▸ WHAT YOU SHOULD DO: Return the lines below exactly, from the line with "Given: Collapse the helm-v3 folder" to the line with "Click the 部门管理", both included.

++++++

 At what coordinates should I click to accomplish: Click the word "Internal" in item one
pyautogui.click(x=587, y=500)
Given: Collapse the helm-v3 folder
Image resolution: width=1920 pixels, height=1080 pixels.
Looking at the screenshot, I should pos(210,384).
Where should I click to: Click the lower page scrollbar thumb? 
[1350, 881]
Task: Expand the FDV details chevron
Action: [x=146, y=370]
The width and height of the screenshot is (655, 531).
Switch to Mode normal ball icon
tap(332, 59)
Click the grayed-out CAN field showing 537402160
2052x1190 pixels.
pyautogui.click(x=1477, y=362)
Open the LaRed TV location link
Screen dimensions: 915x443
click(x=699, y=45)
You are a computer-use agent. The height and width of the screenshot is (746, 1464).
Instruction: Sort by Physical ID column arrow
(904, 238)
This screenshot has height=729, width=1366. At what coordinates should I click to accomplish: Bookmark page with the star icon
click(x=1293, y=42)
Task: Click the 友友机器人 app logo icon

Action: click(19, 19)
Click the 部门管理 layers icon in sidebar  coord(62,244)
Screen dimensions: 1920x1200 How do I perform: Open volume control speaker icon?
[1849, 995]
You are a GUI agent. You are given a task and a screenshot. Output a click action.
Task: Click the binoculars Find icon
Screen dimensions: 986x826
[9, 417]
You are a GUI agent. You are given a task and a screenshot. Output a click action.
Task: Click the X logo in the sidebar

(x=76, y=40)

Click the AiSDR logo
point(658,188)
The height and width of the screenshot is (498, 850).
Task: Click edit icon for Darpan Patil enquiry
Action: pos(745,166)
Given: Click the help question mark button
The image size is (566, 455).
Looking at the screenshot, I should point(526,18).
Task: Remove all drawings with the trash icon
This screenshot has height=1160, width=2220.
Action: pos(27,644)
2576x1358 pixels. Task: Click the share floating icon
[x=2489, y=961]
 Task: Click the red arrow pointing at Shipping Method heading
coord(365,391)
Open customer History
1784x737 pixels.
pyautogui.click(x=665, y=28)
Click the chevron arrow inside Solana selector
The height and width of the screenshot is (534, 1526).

++++++

▸ WRITTEN RESPONSE:
Given: Collapse the helm-v3 folder
Image resolution: width=1920 pixels, height=1080 pixels.
Looking at the screenshot, I should pos(210,384).
Where should I click to: Click the lower page scrollbar thumb? 
[1350, 881]
Task: Expand the FDV details chevron
Action: [x=146, y=370]
The width and height of the screenshot is (655, 531).
Switch to Mode normal ball icon
tap(332, 59)
Click the grayed-out CAN field showing 537402160
2052x1190 pixels.
pyautogui.click(x=1477, y=362)
Open the LaRed TV location link
Screen dimensions: 915x443
click(x=699, y=45)
You are a computer-use agent. The height and width of the screenshot is (746, 1464).
Instruction: Sort by Physical ID column arrow
(904, 238)
This screenshot has height=729, width=1366. At what coordinates should I click to accomplish: Bookmark page with the star icon
click(x=1293, y=42)
Task: Click the 友友机器人 app logo icon

Action: click(19, 19)
Click the 部门管理 layers icon in sidebar  coord(62,244)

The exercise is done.